R_e: I claim that there is a path down this recursion tree that is infinite. If my instance is 〈n, m〉, then my first friend has 〈n − 4, m + 2〉, his first friend has 〈n − 8, m + 4〉, his first friend has 〈n − 12, m + 6〉, his second friend has 〈n − 6, m + 3〉, and his second friend has 〈n, m〉 which is the same as my instance. This can be repeated infinitely often.

It is interesting that the last two examples can be generalized to the friend’s instances of size 〈n − a, m + b〉 and 〈n + c, m − d〉. If ad > bc then the program halts, else it does not.

8.6.2

Fun(1) = X

Fun(2) = Y

Fun(3) = AYBXC

Fun(4) = A AYBXC B Y C

Fun(5) = A AAYBXCBYC B AYBX C

Fun(6) = A AAAYBXCBYCBAYBXC B AAYBXCBYC C

8.7.2 To prove S(0), let n = 0 in the inductive step. There are no values k where 0 ≤ k < n. Hence, no assumptions are being made. Hence, your proof proves S(0) on its own.

Chapter 9. Some Simple Examples of Recursive Algorithms

9.1.1 Insertion sort and selection sort.

9.1.2 1. Given 〈a₁, a₂, … , a_n〉, I remove the last character a_n. I give 〈a₁, a₂, … , a_n−1〉 to my friend, and he returns the reversed tuple 〈a_n−1, … , a₁〉 to me. I add a_n to the front of the tuple, producing 〈a_n, a_n−1, … , a₁〉 as required. If my initial tuple has only zero (or one) element, then there is nothing to do.

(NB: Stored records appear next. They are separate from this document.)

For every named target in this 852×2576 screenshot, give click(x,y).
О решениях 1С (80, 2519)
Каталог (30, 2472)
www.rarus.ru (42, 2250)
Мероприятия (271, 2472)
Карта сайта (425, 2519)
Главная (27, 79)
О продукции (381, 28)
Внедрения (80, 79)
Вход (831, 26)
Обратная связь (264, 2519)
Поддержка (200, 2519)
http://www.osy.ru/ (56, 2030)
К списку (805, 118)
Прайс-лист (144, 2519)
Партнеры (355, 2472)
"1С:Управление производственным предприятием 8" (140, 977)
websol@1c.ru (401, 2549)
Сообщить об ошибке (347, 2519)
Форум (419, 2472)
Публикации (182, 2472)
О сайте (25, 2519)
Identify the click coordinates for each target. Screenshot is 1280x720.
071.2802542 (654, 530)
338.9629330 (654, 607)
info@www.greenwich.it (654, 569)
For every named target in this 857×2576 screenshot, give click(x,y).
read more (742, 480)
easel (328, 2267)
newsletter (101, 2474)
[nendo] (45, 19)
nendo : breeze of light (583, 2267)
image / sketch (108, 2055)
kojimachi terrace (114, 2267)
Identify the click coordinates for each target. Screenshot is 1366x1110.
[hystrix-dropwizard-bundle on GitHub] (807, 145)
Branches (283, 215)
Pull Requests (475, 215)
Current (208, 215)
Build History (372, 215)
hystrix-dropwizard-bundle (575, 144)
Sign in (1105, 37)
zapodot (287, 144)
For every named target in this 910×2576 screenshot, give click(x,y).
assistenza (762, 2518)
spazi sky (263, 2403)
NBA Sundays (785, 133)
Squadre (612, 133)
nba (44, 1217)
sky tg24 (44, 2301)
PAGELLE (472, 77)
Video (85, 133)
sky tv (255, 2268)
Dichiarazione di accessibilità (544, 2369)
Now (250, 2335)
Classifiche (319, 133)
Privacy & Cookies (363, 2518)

2. The iterative program has two (nonnested) loops. The first pushes each element on the stack, one at a time, starting with a_n. The loop invariant is that after i iterations what remains in the tuple is 〈a₁, a₂, …, a_n−i−1, a_n−i〉 and the stack contains 〈a_n−i+1, a_n−i+2, … , a_n〉 with a_n−i+1 at the top. At the i = 0 iteration, the loop invariant is trivially true. The next iteration removes the last element a_n−i from the tuple and pushes it on the stack. This maintains the loop invariant while making progress. In the end, with i = n, 〈a₁, a₂, …, a_n〉 is on the stack with a₁ at the top. The second loop pops each element off the stack and puts it at the beginning of the tuple. The loop invariant is that after i iterations, the stack again contains 〈a_i+1, a_i+2, … , a_n〉 with a_i+1 at the top, but now the tuple is 〈a_i, a_i−1, … , a₂, a₁〉. With i = n, the stack is empty and the tuple is 〈a_n, a_n−1, … , a₂, a₁〉.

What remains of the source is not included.